A "pointer" could be broken down into two parts like this:


typedef struct {

 


int offset : 13; // inside bank (13 bits = 8192 bytes)



int bank : 3; // eight banks, max 64K RAM.

 


} BANKED_HASHMAP_POINTER;



 


So then, navigating through a BANKED linked list of hash entries is a matter of (a) setting the bank and then (b) heading to the offset (0xa000 + offset). 

Then two more bytes to hold a cheap hash value.

Four bytes overhead per pair isn't bad.  A thousand entries = half a bank is devoted to overhead.  Hmm well that doesn't sound great but meh.

The memory management code might be a little more involved.


A cheap list of bank key:value pairs (cc65)

Posted: Tue Apr 05, 2022 10:28 pm
by BruceMcF


On 4/5/2022 at 2:25 PM, rje said:




I'm trying a "cheap" banked string map implementation using a list.  The idea is to have a small, slow, symbol table (less than 1000 entries, spanning several RAM banks) with a minimum of management code (and a minimum of system RAM).  It doesn't even hash.

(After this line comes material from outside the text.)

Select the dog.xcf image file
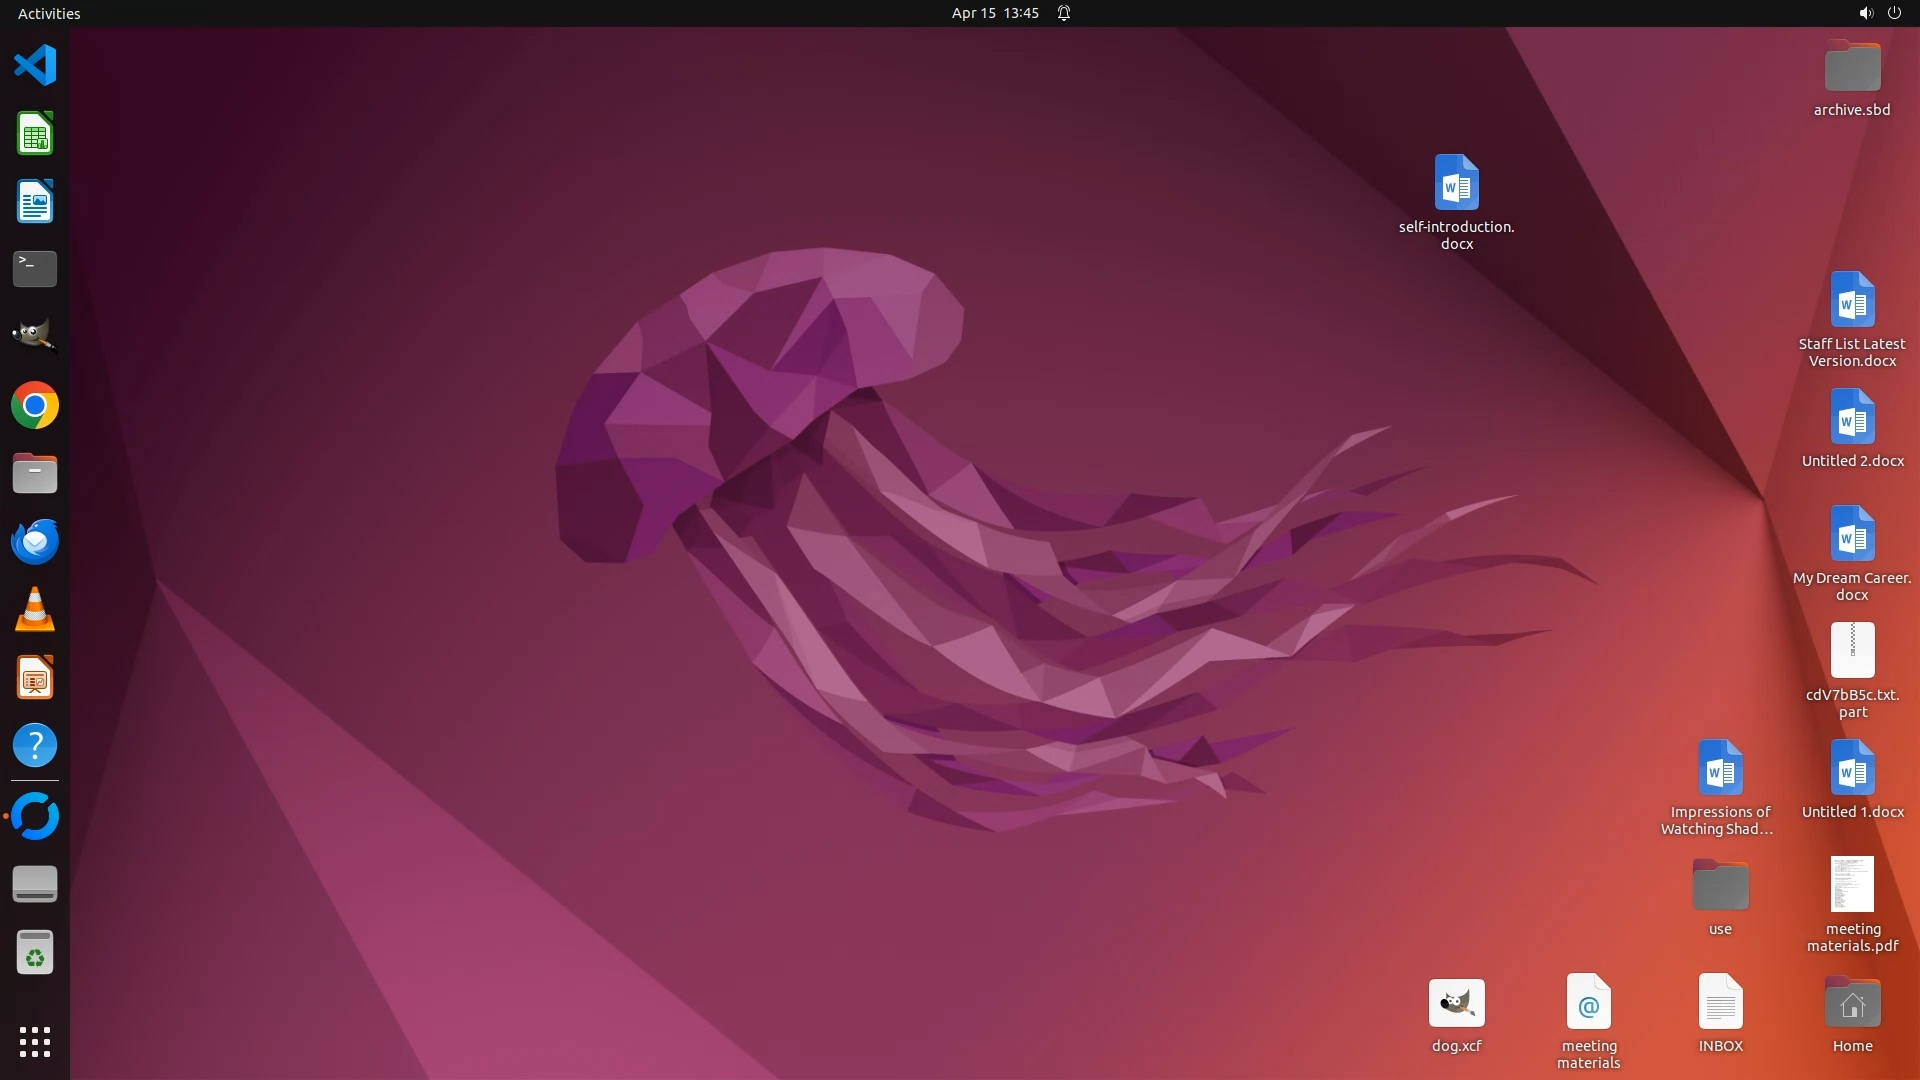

If less than 1000 entries, with a max of 30 character long keys, you can have linked lists of symbols with the same length (Bank & Segment in Bank pointer) with the first block having the first two segments dedicated to the heads of each list. That leaves four free bytes, so the first pair of bytes in the bank is the pointer to the first free segment and the second pair of bytes is the pointer to the last available segment. You know from the length of the symbol you are looking up which linked list to use.

Note that that if you have a page buffer for transitory things, you could have a byte length for a value field of up to 224 bytes, and even if it spans HighRAM segment boundaries you could still fetch the matching key and value into the buffer. The redundant two byte length field in the key could be used to store the length of the key and the length of the value.


A cheap list of bank key:value pairs (cc65)

Posted: Tue Apr 05, 2022 11:16 pm
by rje


On 4/5/2022 at 5:28 PM, BruceMcF said:




If less than 1000 entries, with a max of 30 character long keys, you can have linked lists of symbols with the same length (Bank & Segment in Bank pointer) with the first block having the first two segments dedicated to the heads of each list. That leaves four free bytes, so the first pair of bytes in the bank is the pointer to the first free segment and the second pair of bytes is the pointer to the last available segment. You know from the length of the symbol you are looking up which linked list to use.



Sounds a lot like how I managed virtual Commodore disk images.  Thanks for the good suggestion!